The one thing in the book that totally changed my life was actually a character: Atticus. Atticus was consistent, compassionate, and extremely wise. More often than not, his expansive vocabulary confused Jem and Scout, but the lessons he verbalizes throughout the book are priceless, usually getting them to come up with opinions of their own. According to the rest of the town, Atticus isn’t raising his children right. But I couldn’t disagree more.

Atticus said, “‘You never really understand a person until you consider things from his point of view—until you climb into his skin and walk around in it.”

– Megan A.

To Kill a Mockingbird by Harper Lee is available at the Mission Viejo Library.

Things Fall Apart by Chinua Achebe

The novel Things Fall Apart was written by Chinua Achebe in 1958, and follows the story of Okonkwo. Set in Umuofia, a fictional village in Nigeria, it details life in Africa before European colonialism and after. The first part of Things Fall Apart introduces the reader to life in a typical African village, with Okonkwo as the main protagonist.
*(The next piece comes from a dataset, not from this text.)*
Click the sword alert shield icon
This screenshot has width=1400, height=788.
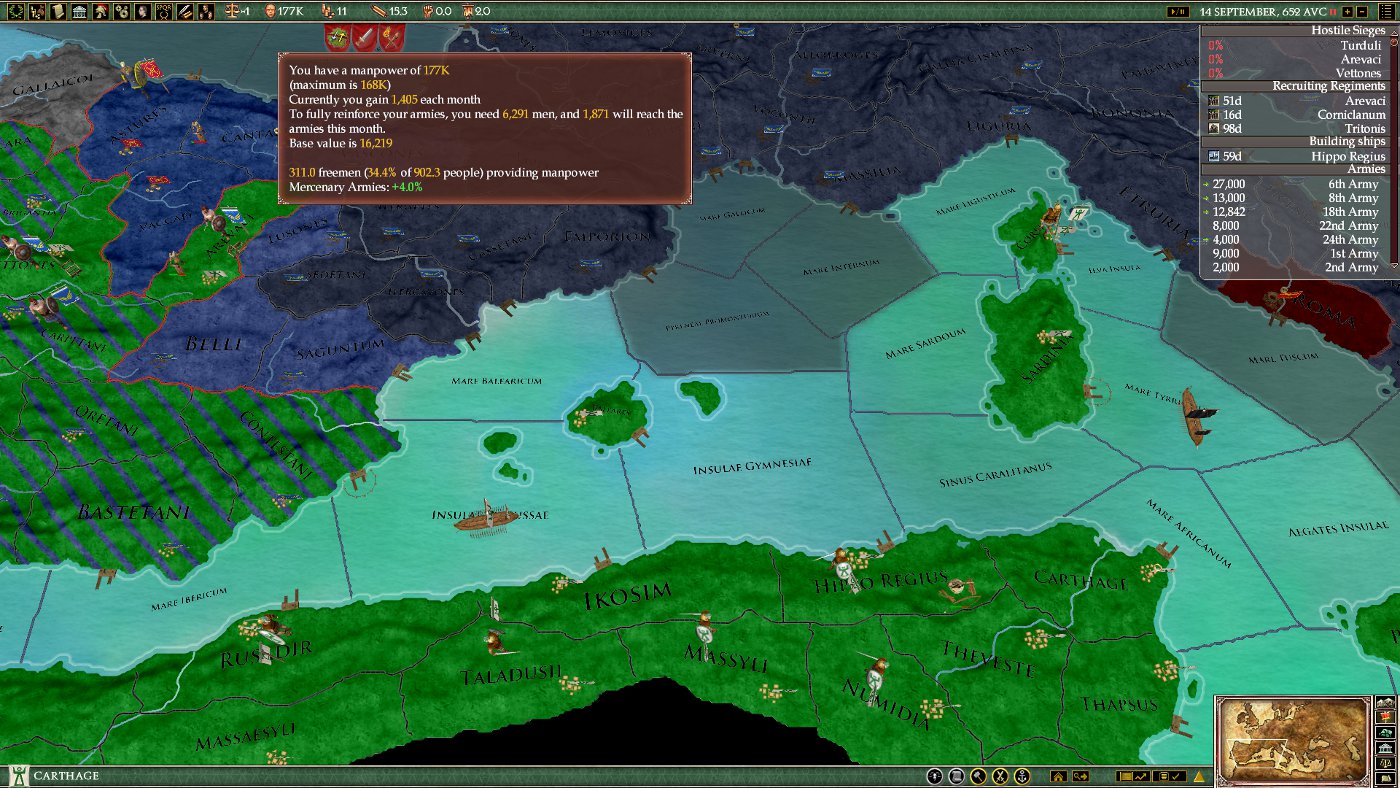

A hard-working man looking to escape the shame brought by his father, Okonkwo rises to a high position in his village, becoming one of the leaders.

In the second and third sections of the novel, Achebe begins to write about the settlement of Europeans from the point of view of the African people. He details the effects colonialism has on Africans, and the complete disruption and, eventually, destruction of traditional tribal life. Though the main character Okonkwo does try to fight this, his attempts are futile in the end.

This novel has great literary significance as up until the publishing of this novel, most books about African life were written by the point of view of Europeans, who would often portray Africans as inferior and primitive in their novels. However, Chinua Achebe would be one of the first of a new wave of African writers. He would show the world a new perspective on colonialism and how it was not always a good thing. This amazing novel brought about great change in the literary world and is one that should be read by all.

-Kobe L.

Things Fall Apart by Chinua Achebe is available for checkout form the Mission Viejo Library

Things Fall Apart by Chinua Achebe

ings Fall Apart by Chinua Achebe is a fictional story, but has great significance in the literary world. Published in 1958, the novel follows the Okonkwo, who is one of the leaders of his tribe in the village of Umuofia.  In order to obtain such a prestigious position, he had to work twice as hard as the other men because he came from nothing. Okonkwo’s father was lazy and effeminate, according to Okonkwo, and only cared about playing his music. His music did not earn him any money, so Okonkwo resolved to be a better man than his father. His resolve did help him be successful, but it also hurt him because he would not accept any behaviors he considered “weak” and he was quick to anger. This tragic flaw led to horrific events in the novel and an inevitable ending.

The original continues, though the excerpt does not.